▸ **Required task**
Decide whether each statement below agrees with the regex thread that follows. Answer yes or no for each, quoting the deciding words of the thread. (a) The goal is to capture every instance of "Foo" or "Bar" that follows the is: prefix. (b) The regex being used is .*is:\b([Foo|Bar]*)\b.* (c) For the input line "is:Foo FooBar is:Bar", the capture is "Foo".

▸ **Given text**

Search code examples
regexregex-groupre2text-capture

Capture one suffix containing known substring when multiple matching prefixes (without known substring) found


Given an input of multiple string, some containing the prefix is:, I need to capture one instance of the substring "Foo" or "Bar" following the is: prefix regardless of how many times is:Foo/is:Bar or is:Baz/is:Xyzzy appear.

Using the following regex: .*is:\b([Foo|Bar]*)\b.*

And using the following examples of test input lines with matches:

"is:Baz is:Foo FooBar"          # Captures "Foo"
"is:Foo FooBar is:Bar"          # Captures "Bar"
"is:Bar FooBar FooBaz Baz"      # Captures "Bar"
"FooBar is:Bar FooBaz"          # Captures "Bar"

▸ **Data shown**
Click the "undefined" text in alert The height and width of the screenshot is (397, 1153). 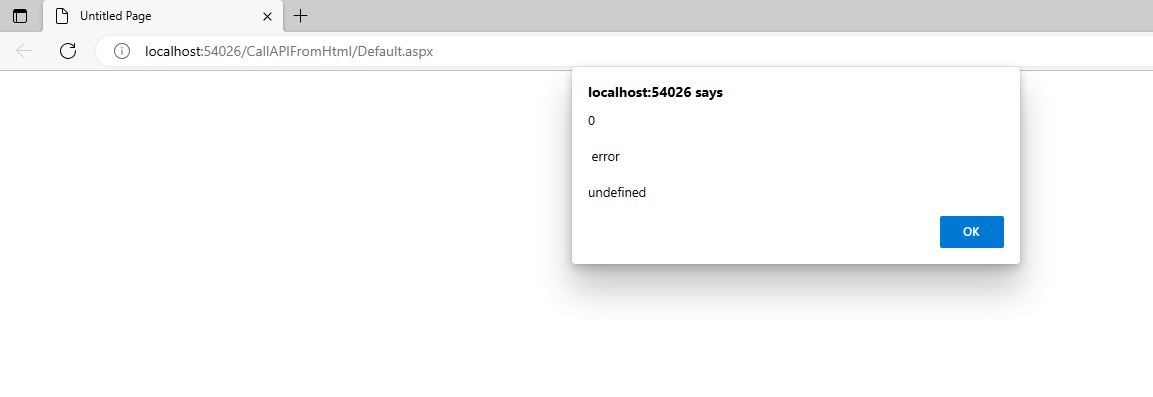(x=617, y=193)
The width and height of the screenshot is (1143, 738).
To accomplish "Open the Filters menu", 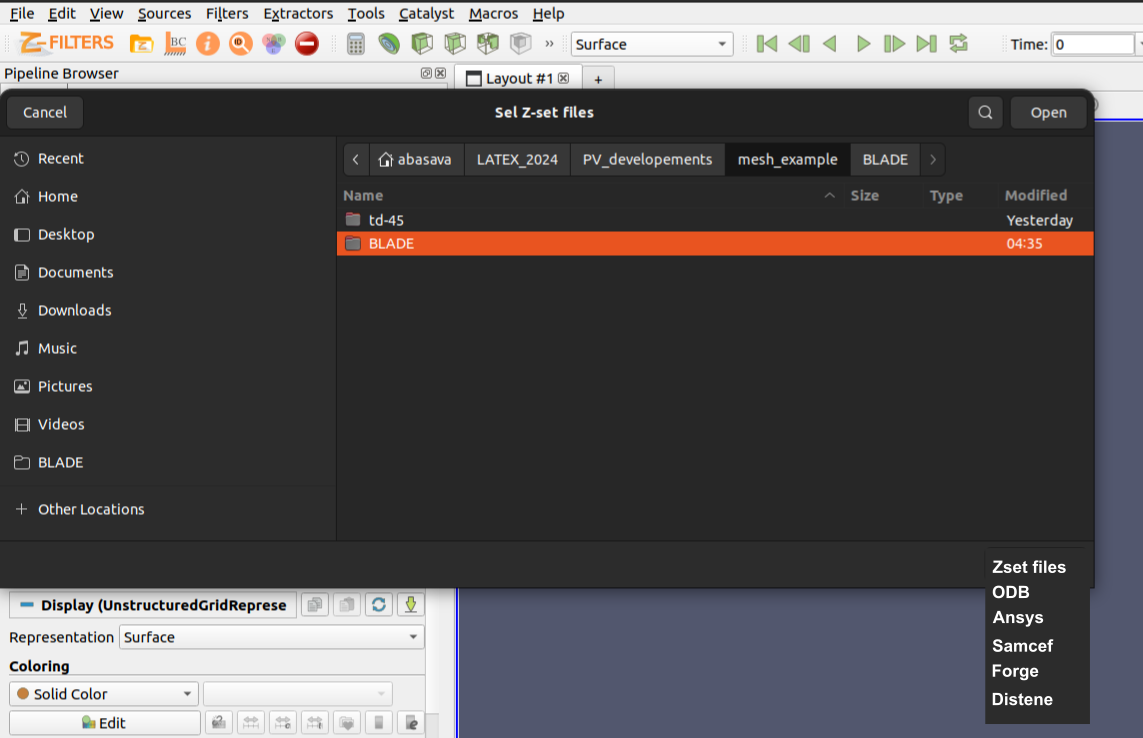I will [x=227, y=13].
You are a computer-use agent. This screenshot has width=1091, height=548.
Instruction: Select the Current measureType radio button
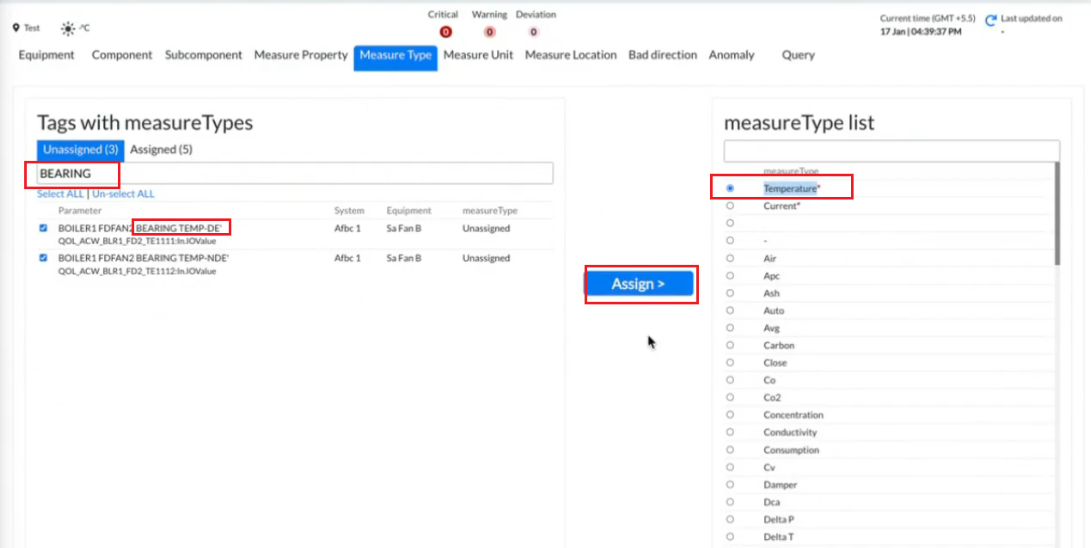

▸ **Right answer**
(a) No: "I need to capture one instance of the substring "Foo" or "Bar" following the is: prefix"
(b) Yes: "Using the following regex: .*is:\b([Foo|Bar]*)\b.*"
(c) No: the line "is:Foo FooBar is:Bar" is marked # Captures "Bar"